Friday, February 11, 2011

Walking and Talking

"I woke up this morning with my mind, set on freeeedom" the kids sang during our morning meeting. "Woke up this morning with my mind, set, set on freeeedom...".

It was such a great class. I really couldn't believe it. I walked home, physically patting myself on the back, mentioning to myself: "Man, you are such a good teacher...". I couldn't believe it when I saw the observation document my boss gave me after viewing the same class. It hurt. I was shocked. Were we in the same room? It was obvious that she hates me and was willing to hunt for a negative. She free styled the form and had to go into the "comments" section to tear me down, as the criteria didn't exist on the check list. I guess I need to think about why someone would want to do that to me. And then I cried. And called a lawyer.

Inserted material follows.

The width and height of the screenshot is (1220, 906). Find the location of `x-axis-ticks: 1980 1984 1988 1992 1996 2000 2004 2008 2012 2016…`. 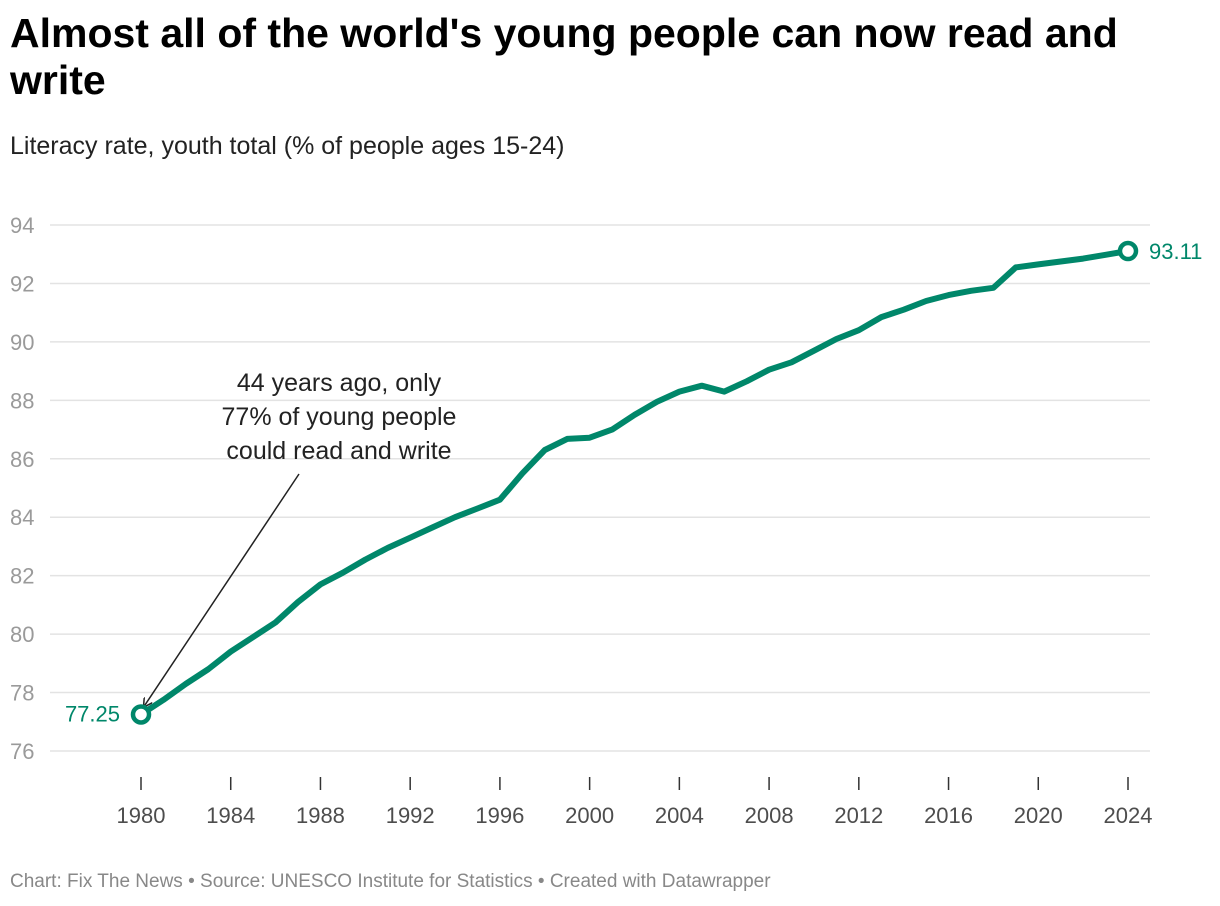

"Okay, you guys have to do two rows, there isn't enough room" I told my class during the tornado drill. "Oh God, we're going to have to put our faces in people's....". "I know. I'm sorry". I really was. I don't want to put my face in someone's ass either. I looked at the kid I had ACCIDENTALLY elbowed in the forehead a few minutes earlier. A cherry red goose egg was forming. "Here, throw that ice pack on the ground and kind of, you know, rest on it" I instructed him. "Oh God, someone farted!" one of the kids muttered. It really did smell like shit. "Hey guys, come up for air real quick, I know it smells bad down there. Okay, go back down, fast, they're looking" I responded.

I didn't realize my new home and situation would be so temporary. It makes me kind of sad. The pretty green Southern neighborhood. My long skinny house. The barely getting used to something that is going away again. Something new! Again.

"And what is the theme of this basket?" the parent volunteer asked the second grader as the kids promoted their items for the next fund raiser. "New Year's revolutions" the child said proudly.

"I'm walking and talking with my mind, set, set on freeeedom..." I found myself singing as I walked through the school. "Walking and talking with my mind SET, SET on freeeeedom...".

After five straight hours, I finally finished all 370 report cards. It was grueling, especially because I took a TJ approach and decided not to pass everyone and honestly assess the situation. I walked to the front of my house and checked the newspaper on my computer. "MUBARAK STEPS DOWN" the headline read.

New Year's revolutions. I couldn't agree more.